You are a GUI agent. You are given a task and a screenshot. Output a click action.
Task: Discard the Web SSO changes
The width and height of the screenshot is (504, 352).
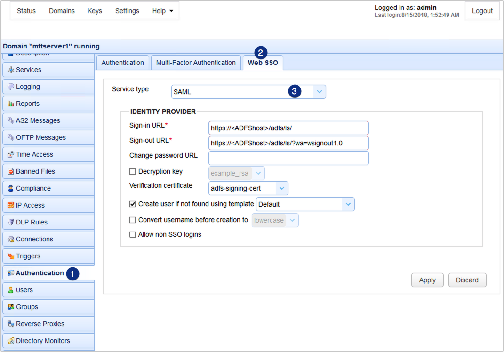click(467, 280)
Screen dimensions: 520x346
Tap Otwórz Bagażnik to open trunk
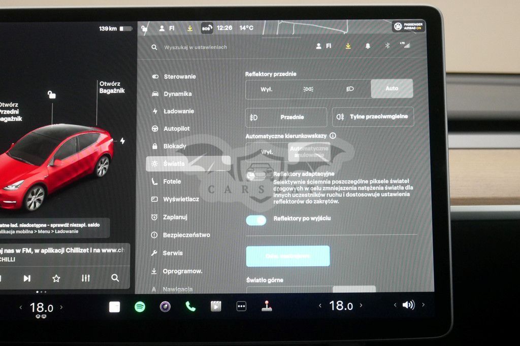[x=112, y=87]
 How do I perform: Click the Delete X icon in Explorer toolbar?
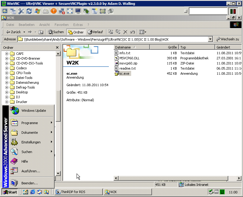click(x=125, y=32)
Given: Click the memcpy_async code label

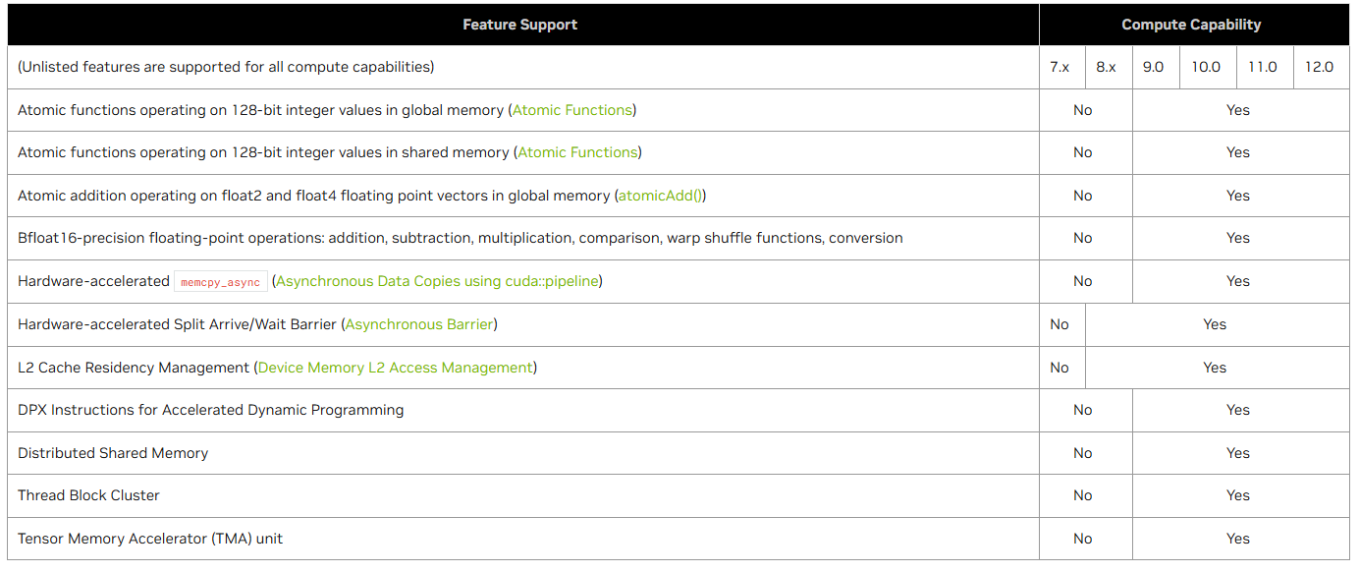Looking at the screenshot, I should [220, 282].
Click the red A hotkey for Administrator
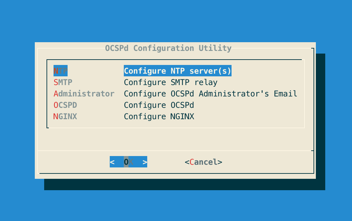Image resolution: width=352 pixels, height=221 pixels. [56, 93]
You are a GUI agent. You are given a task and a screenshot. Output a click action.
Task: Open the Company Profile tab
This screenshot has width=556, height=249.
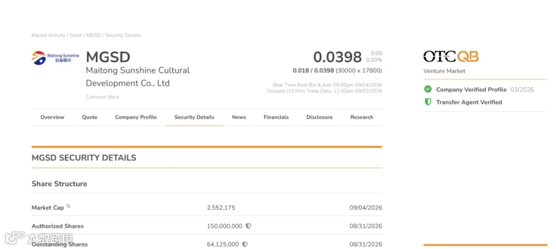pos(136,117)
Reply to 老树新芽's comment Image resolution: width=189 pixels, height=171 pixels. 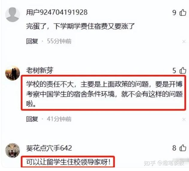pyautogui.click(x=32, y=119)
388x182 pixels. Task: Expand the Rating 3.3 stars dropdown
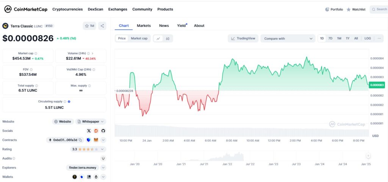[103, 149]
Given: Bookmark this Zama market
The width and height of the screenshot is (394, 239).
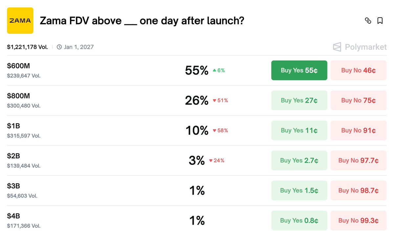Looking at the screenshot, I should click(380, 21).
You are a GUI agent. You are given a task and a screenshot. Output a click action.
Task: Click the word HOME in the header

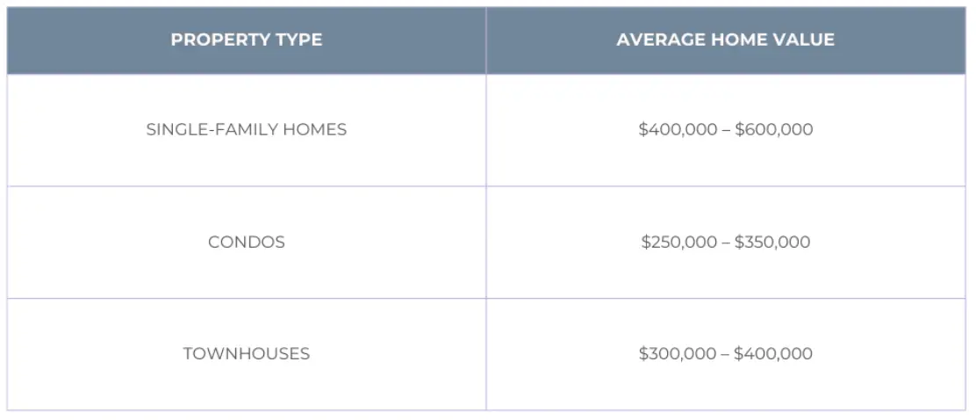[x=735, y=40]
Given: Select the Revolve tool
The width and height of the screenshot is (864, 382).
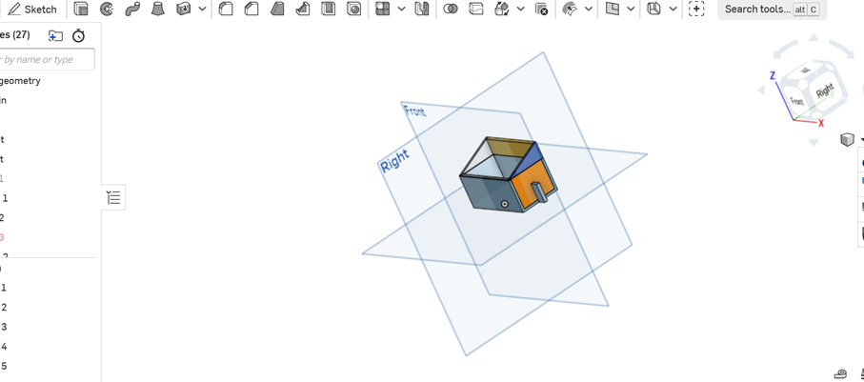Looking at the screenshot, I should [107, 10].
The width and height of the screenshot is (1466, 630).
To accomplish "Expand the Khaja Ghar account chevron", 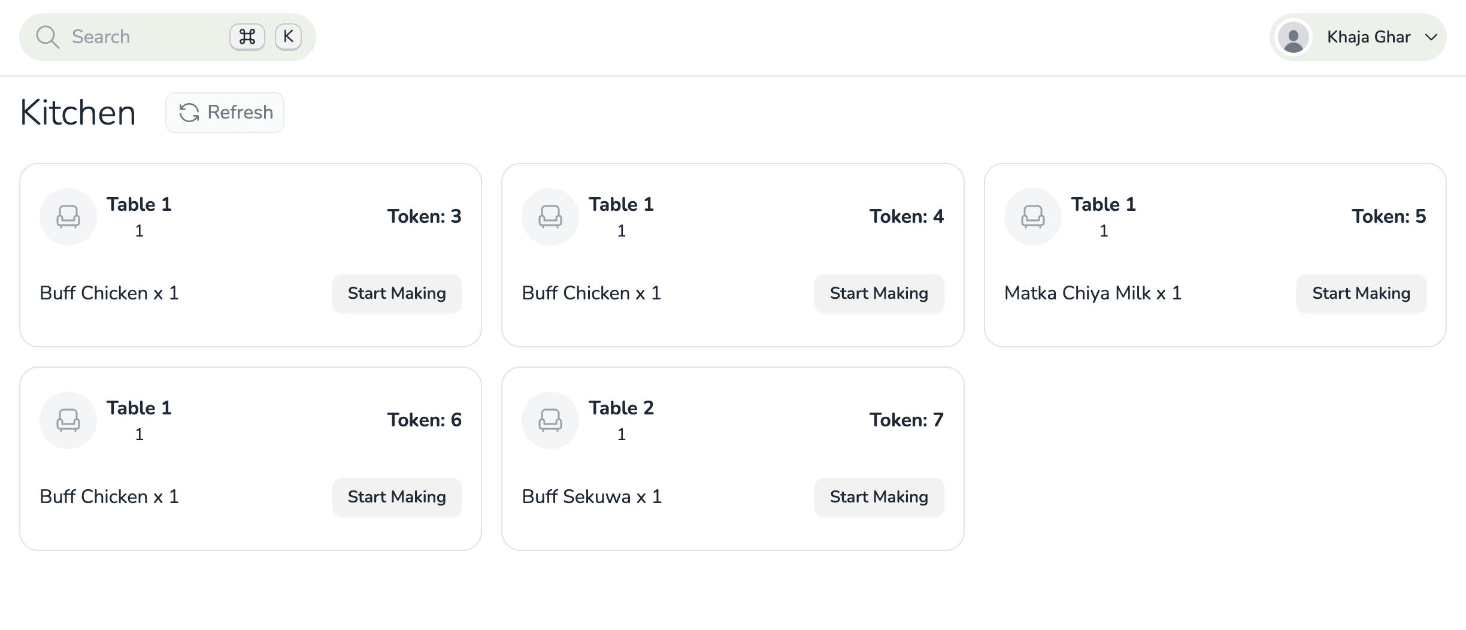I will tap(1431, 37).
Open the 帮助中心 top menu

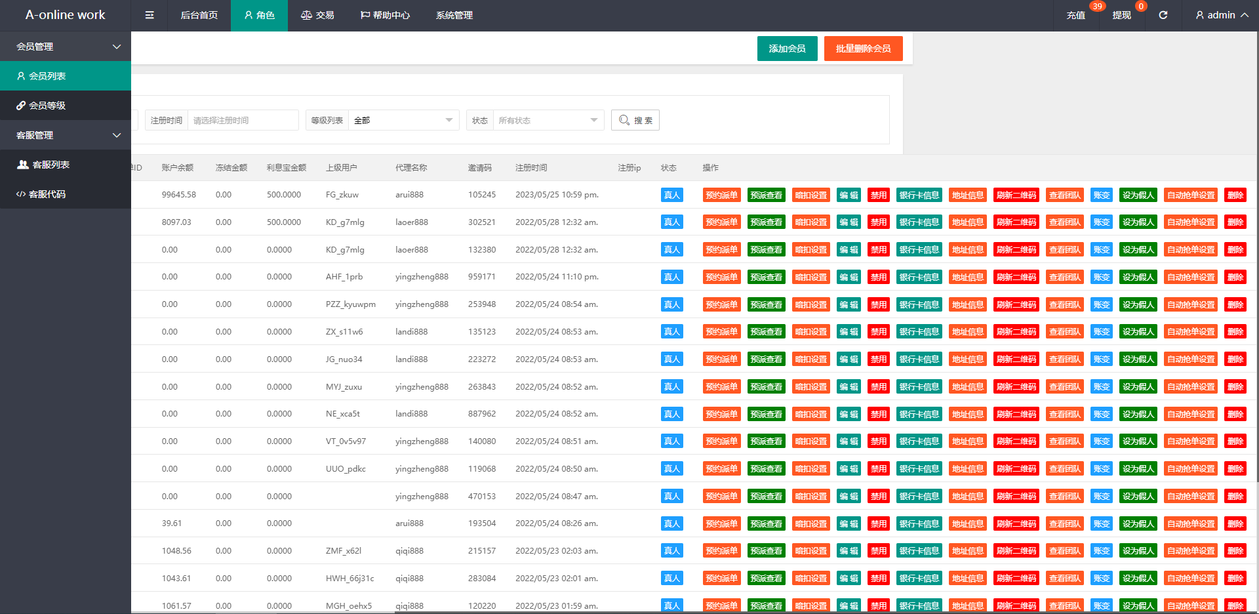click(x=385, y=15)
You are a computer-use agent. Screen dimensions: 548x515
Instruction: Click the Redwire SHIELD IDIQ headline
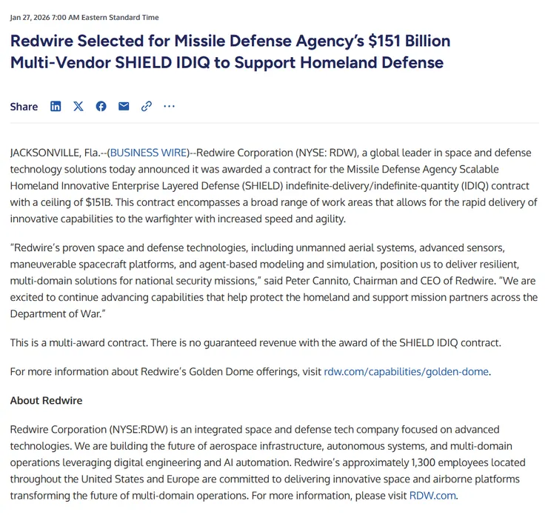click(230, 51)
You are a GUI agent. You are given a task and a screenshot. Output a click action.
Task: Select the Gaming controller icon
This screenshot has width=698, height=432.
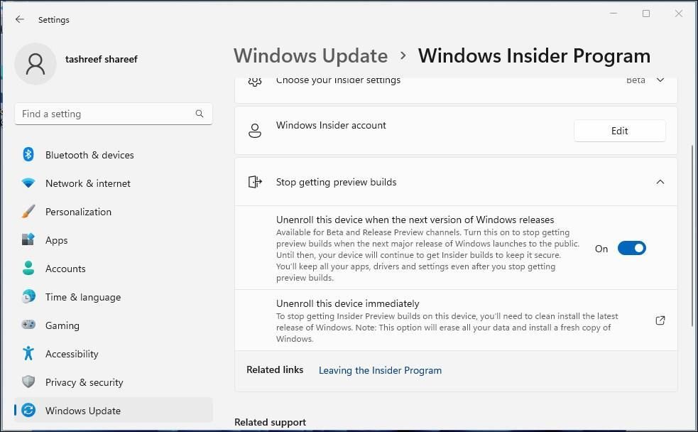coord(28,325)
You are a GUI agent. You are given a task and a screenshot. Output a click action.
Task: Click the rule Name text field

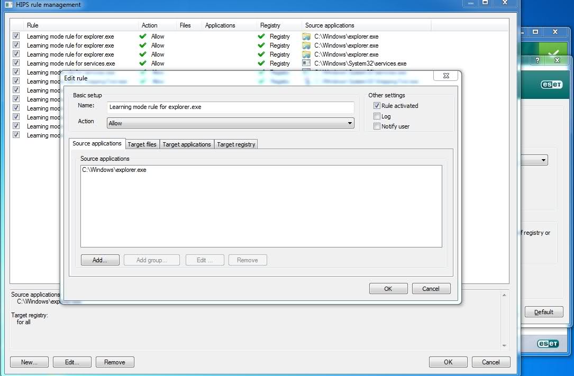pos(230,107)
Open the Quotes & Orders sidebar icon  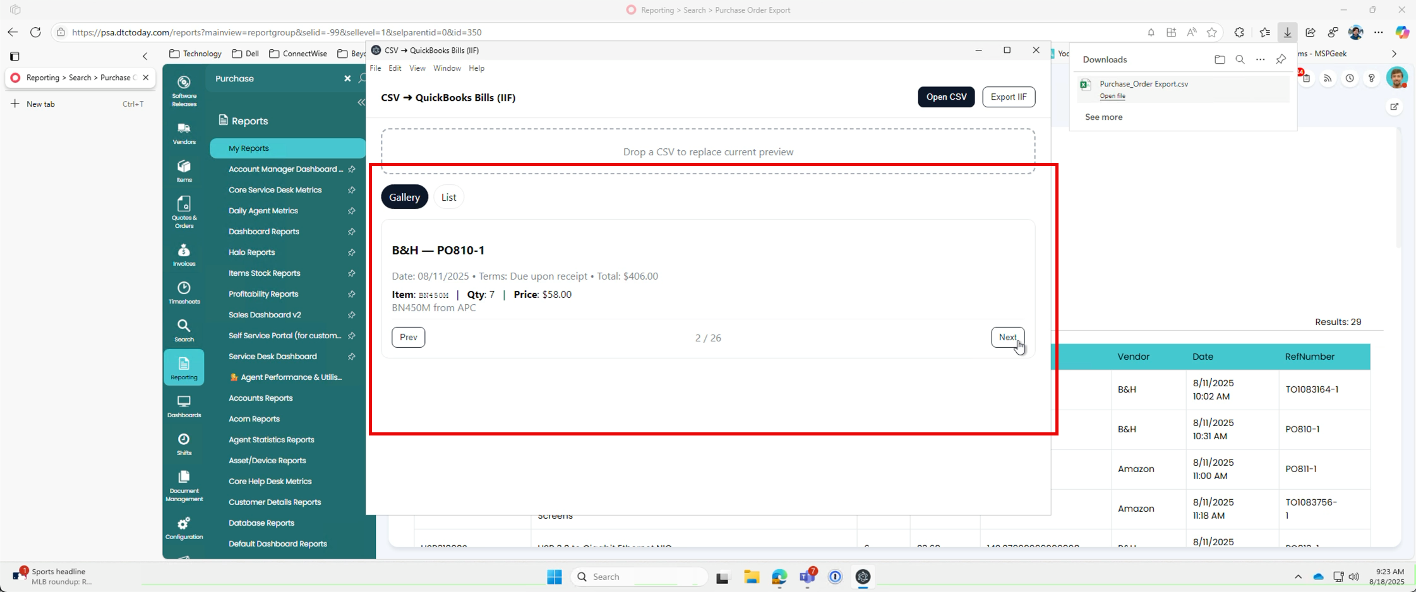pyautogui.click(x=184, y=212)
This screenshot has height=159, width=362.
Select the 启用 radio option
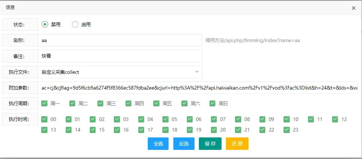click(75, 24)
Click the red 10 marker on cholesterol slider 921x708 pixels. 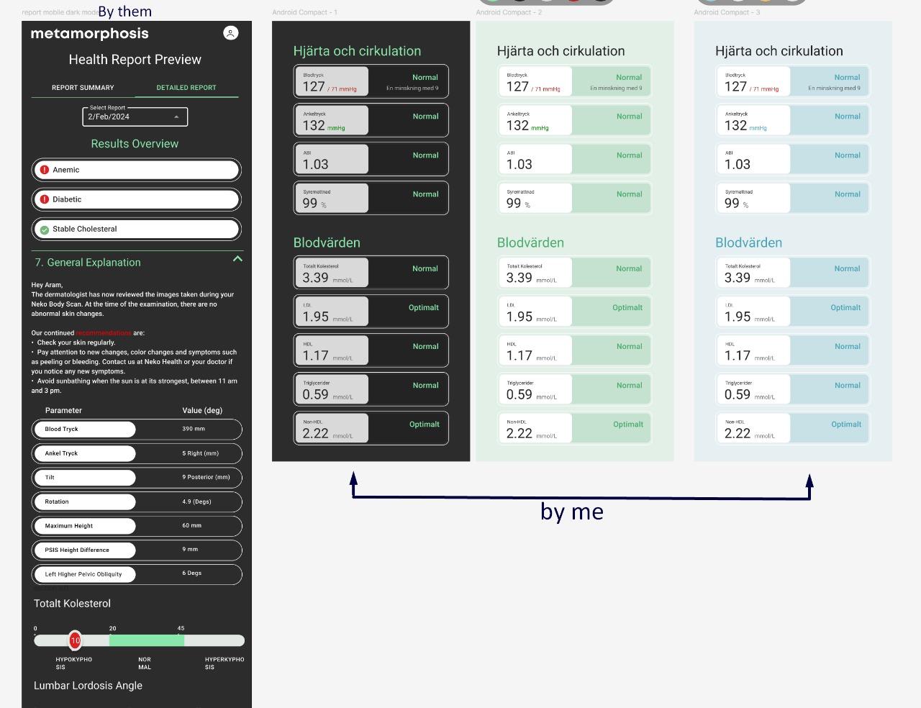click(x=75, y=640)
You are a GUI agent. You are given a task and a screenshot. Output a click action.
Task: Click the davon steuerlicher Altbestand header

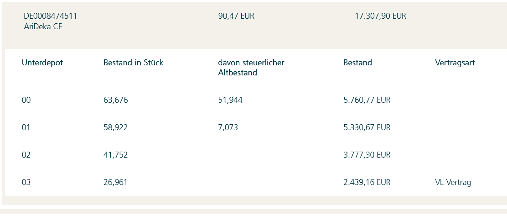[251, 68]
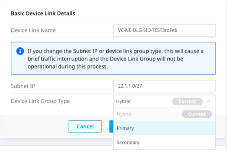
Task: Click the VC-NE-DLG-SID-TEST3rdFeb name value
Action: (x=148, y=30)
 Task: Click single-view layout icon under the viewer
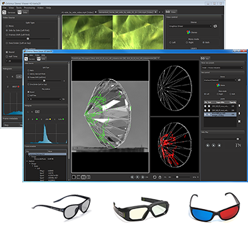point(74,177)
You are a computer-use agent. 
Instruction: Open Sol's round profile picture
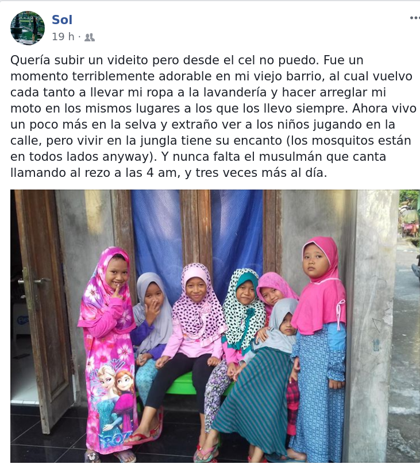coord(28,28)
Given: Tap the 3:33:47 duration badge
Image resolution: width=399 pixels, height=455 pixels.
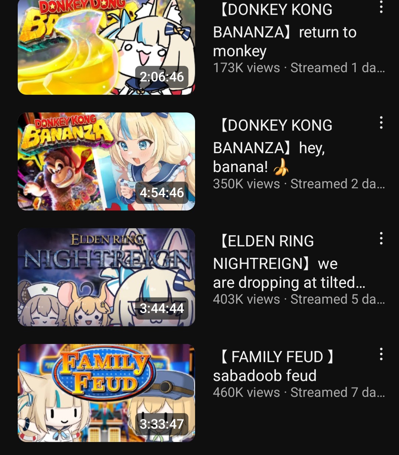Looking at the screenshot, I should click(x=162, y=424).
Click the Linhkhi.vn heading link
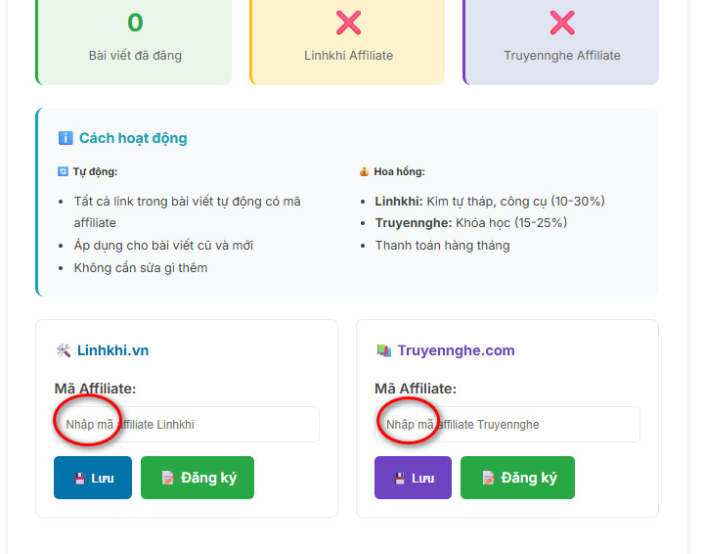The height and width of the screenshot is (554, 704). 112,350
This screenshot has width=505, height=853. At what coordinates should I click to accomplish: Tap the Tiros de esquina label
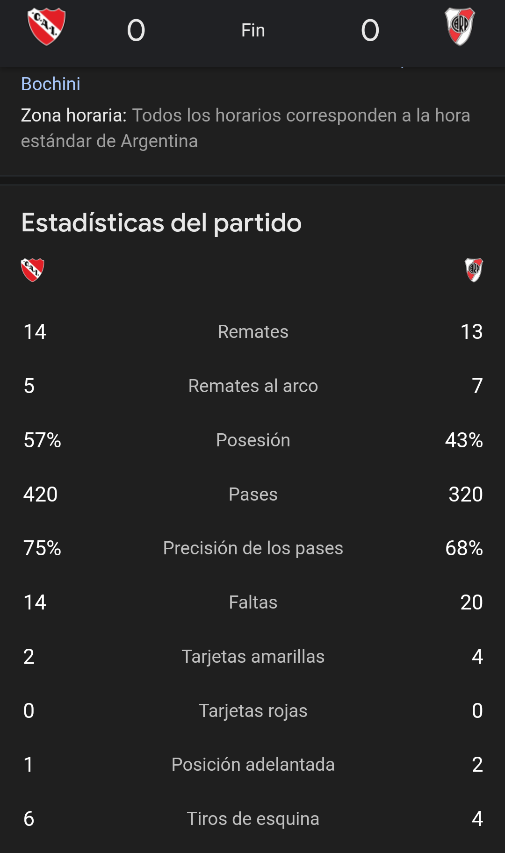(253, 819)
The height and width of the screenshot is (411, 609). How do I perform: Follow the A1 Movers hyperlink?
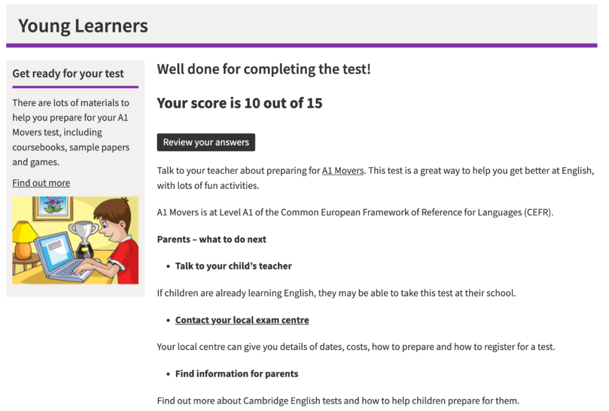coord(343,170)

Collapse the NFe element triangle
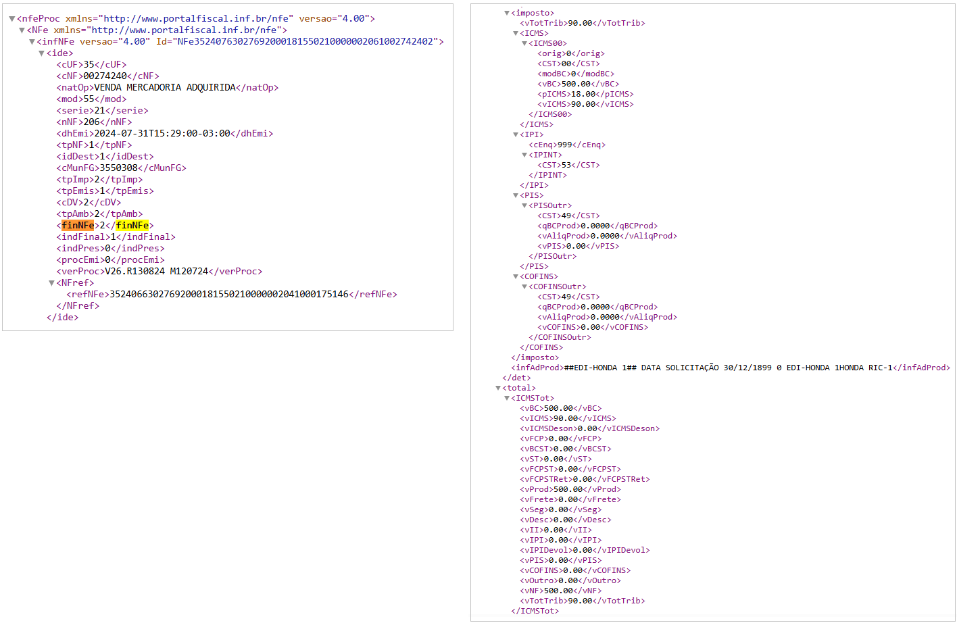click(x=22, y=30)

-=-=-=-=-

◆ Problem to solve ◆
Where the material contains a line with "dimensions", return that line.

◆ Answer section ◆
Screen dimensions: 520x346
You are a computer-use agent. Screen dimensions: 548x515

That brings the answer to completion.